▶ _Instructions to follow_
All of the entries must be duplicated exactly.

Top of Data for review

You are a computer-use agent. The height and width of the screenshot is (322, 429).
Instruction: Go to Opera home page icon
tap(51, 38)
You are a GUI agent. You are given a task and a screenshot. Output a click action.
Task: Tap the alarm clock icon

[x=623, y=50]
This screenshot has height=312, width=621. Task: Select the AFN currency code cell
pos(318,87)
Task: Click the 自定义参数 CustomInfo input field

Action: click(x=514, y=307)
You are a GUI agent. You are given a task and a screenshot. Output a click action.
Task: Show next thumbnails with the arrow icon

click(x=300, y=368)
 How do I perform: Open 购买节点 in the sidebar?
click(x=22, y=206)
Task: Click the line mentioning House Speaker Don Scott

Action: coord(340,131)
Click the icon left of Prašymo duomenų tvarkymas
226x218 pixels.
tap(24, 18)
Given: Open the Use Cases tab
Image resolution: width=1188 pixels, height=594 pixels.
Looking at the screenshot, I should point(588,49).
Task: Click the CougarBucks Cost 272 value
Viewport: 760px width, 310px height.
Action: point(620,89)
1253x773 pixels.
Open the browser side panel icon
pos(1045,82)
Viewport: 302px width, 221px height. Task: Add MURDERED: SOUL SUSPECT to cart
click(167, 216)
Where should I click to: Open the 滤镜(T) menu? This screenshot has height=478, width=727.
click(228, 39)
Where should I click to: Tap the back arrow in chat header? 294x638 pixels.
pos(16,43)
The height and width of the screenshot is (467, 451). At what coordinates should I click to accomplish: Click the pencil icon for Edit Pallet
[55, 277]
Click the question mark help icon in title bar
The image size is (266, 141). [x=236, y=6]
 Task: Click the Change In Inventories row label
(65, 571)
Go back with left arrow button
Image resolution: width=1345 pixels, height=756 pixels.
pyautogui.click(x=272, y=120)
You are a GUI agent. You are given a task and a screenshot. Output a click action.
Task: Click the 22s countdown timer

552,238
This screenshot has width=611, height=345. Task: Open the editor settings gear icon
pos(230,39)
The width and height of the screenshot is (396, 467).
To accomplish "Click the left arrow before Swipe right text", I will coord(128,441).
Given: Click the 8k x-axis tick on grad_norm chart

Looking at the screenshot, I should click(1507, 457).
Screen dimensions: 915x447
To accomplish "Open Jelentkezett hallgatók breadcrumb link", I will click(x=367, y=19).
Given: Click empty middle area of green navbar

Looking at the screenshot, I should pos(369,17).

Bottom of Data for review

▶ _The answer_
You are a computer-use agent. The height and width of the screenshot is (322, 429).
Instruction: Go to Opera home page icon
tap(51, 38)
You are a GUI agent. You are given a task and a screenshot. Output a click action.
Task: Tap the alarm clock icon

[x=623, y=50]
This screenshot has height=312, width=621. Task: Select the AFN currency code cell
pos(318,87)
Task: Click the 自定义参数 CustomInfo input field

Action: click(x=514, y=307)
You are a GUI agent. You are given a task and a screenshot. Output a click action.
Task: Show next thumbnails with the arrow icon

click(x=300, y=368)
 How do I perform: Open 购买节点 in the sidebar?
click(x=22, y=206)
Task: Click the line mentioning House Speaker Don Scott

Action: coord(340,131)
Click the icon left of Prašymo duomenų tvarkymas
226x218 pixels.
tap(24, 18)
Given: Open the Use Cases tab
Image resolution: width=1188 pixels, height=594 pixels.
Looking at the screenshot, I should point(588,49).
Task: Click the CougarBucks Cost 272 value
Viewport: 760px width, 310px height.
Action: point(620,89)
1253x773 pixels.
Open the browser side panel icon
pos(1045,82)
Viewport: 302px width, 221px height. Task: Add MURDERED: SOUL SUSPECT to cart
click(167, 216)
Where should I click to: Open the 滤镜(T) menu? This screenshot has height=478, width=727.
click(228, 39)
Where should I click to: Tap the back arrow in chat header? 294x638 pixels.
pos(16,43)
The height and width of the screenshot is (467, 451). At what coordinates should I click to accomplish: Click the pencil icon for Edit Pallet
[55, 277]
Click the question mark help icon in title bar
The image size is (266, 141). [x=236, y=6]
 Task: Click the Change In Inventories row label
(65, 571)
Go back with left arrow button
Image resolution: width=1345 pixels, height=756 pixels.
pyautogui.click(x=272, y=120)
You are a GUI agent. You are given a task and a screenshot. Output a click action.
Task: Click the 22s countdown timer

552,238
This screenshot has width=611, height=345. Task: Open the editor settings gear icon
pos(230,39)
The width and height of the screenshot is (396, 467).
To accomplish "Click the left arrow before Swipe right text", I will coord(128,441).
Given: Click the 8k x-axis tick on grad_norm chart

Looking at the screenshot, I should click(1507, 457).
Screen dimensions: 915x447
To accomplish "Open Jelentkezett hallgatók breadcrumb link", I will click(x=367, y=19).
Given: Click empty middle area of green navbar

Looking at the screenshot, I should pos(369,17).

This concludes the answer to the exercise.